| Camelot Club Shibuya |
Von den neusten Hits zu alten Klassikern wie "Ring of Fire" von Jonny Cash bis hin zu japanischen Popsongs haben wir alles ausprobiert und oft mehr oder weniger richtig, aber immer mit voller Begeisterung gesungen. Es gab sogar ein paar Gänsehaut Momente mit Robbie Williams, Jason Mraz und natürlich Michael Jackson.
| Lost in Translation... |
Den Samstag habe ich sehr entspannt begonnen und ein paar Haushaltssachen erledigt wie z.B. Wäsche zu waschen. Auch wieder eine kleine Herausforderung, da es natürlich nur japanische Anleitungen gibt! Den Startknopf habe ich noch alleine gefunden aber bei den Einstellungen musste mir dann doch meine Mitbewohnerin helfen.
Zusätzlich haben wir Samstag mehr oder weniger gute Nachrichten vom Studienbüro der Hitotsubashi bekommen: Da ein Taifun auf Tokyo zukommt kann es sein, dass am Montag alle Kurse ausfallen. Allerdings haben wir wahrscheinlich nicht soviel davon, weil wir ja bei einem Taifun schlecht Sighseeing in Tokyo machen können, sondern den ganzen Tag drinnen bleiben sollten.
Ich bin vorsichtshalber noch mal einkaufen gegangen und habe mich mit ein paar Vorräten eingedeckt.
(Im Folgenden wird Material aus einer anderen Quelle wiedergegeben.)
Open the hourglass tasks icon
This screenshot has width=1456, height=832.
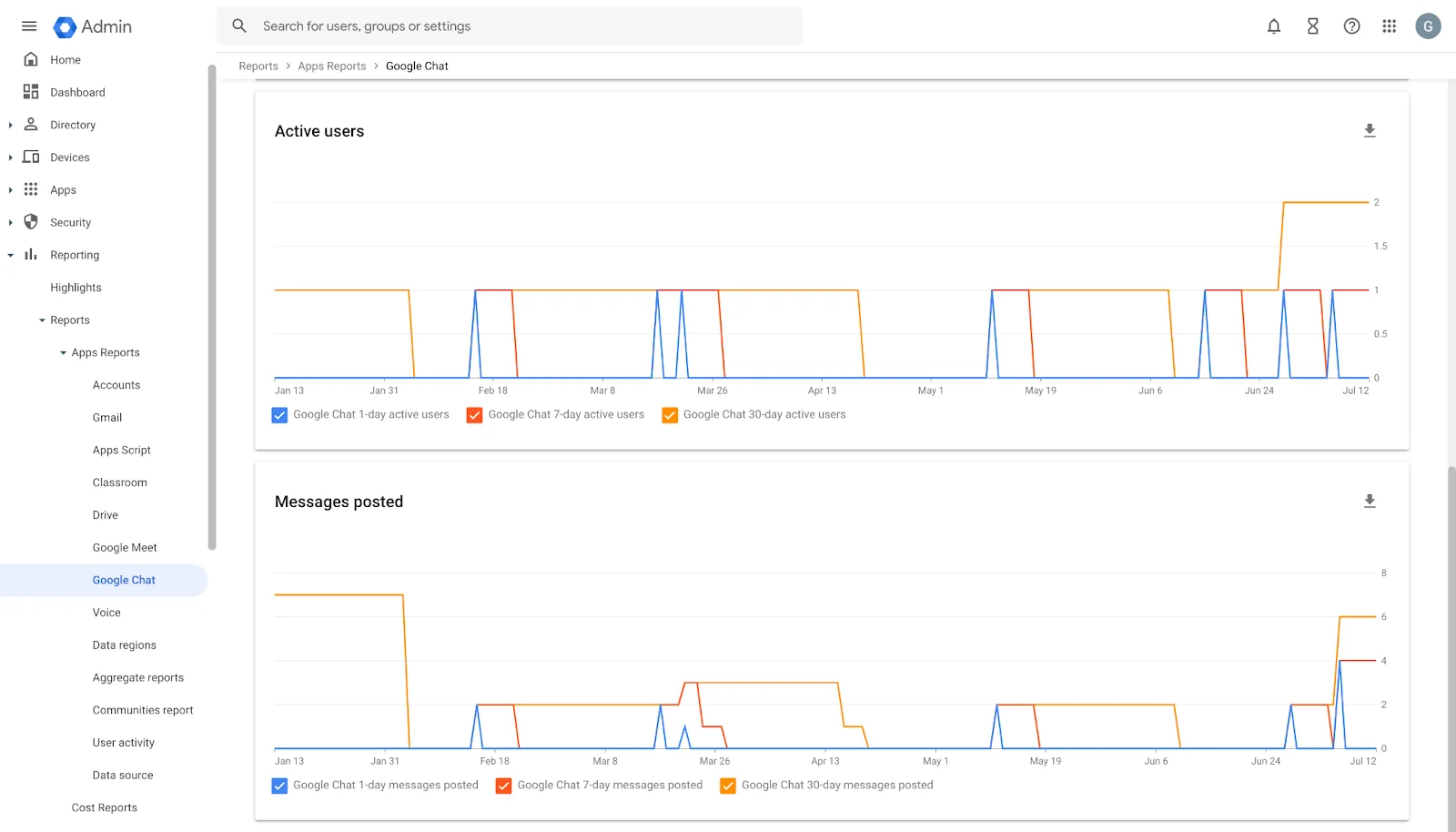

Supermärkte hier sind super cool, es gibt unendlich viele Dinge die für mich nicht identifizierbar sind, aber alles was ich interessant finde, wird gekauft und getestet!
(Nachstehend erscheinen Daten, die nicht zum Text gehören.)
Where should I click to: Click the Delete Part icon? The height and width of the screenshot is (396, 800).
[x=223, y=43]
Samstag Abend sind wir schließlich in einer kleinen Gruppe nach Shibuya gefahren um dort das Nachtleben zu erkunden. Man fährt mit dem Zug ungefähr 50 min bis Shibuya, aber die Zeit geht erstaunlich schnell rum! Und der Unterschied zwischen unserem kleinen Bahnhof in Kodaira und dem Platz vor dem Bahnhof in Shibuya könnte nicht größer sein!
Wir haben es noch geschafft rechtzeitig zur Happy Hour in einen Club zu kommen so dass wir Mädchen nichts bezahlt haben und die Jungs zwar 1000 Yen Eintritt bezahlt haben (ca. 10€) aber dafür zwei Freigetränke à 500 Yen erhalten haben.
Der Club hatte zwei Floors und etwas was ich in Deutschland noch nie gesehen habe: Ladies only Areas! Es gab mehrere Bereiche mit Tischen und Sofas, in denen sich nur Frauen aufhalten durften.
Im Vergleich zu den Clubs in Mannheim geht in Tokyo alles sehr viel geordneter zu. Man stellt sich vor der Bar artig in eine Schlange, was Sinn macht, weil man so wirklich schneller bedient wird, als wenn man versucht sich in einem Pulk nach vorne zu drängen.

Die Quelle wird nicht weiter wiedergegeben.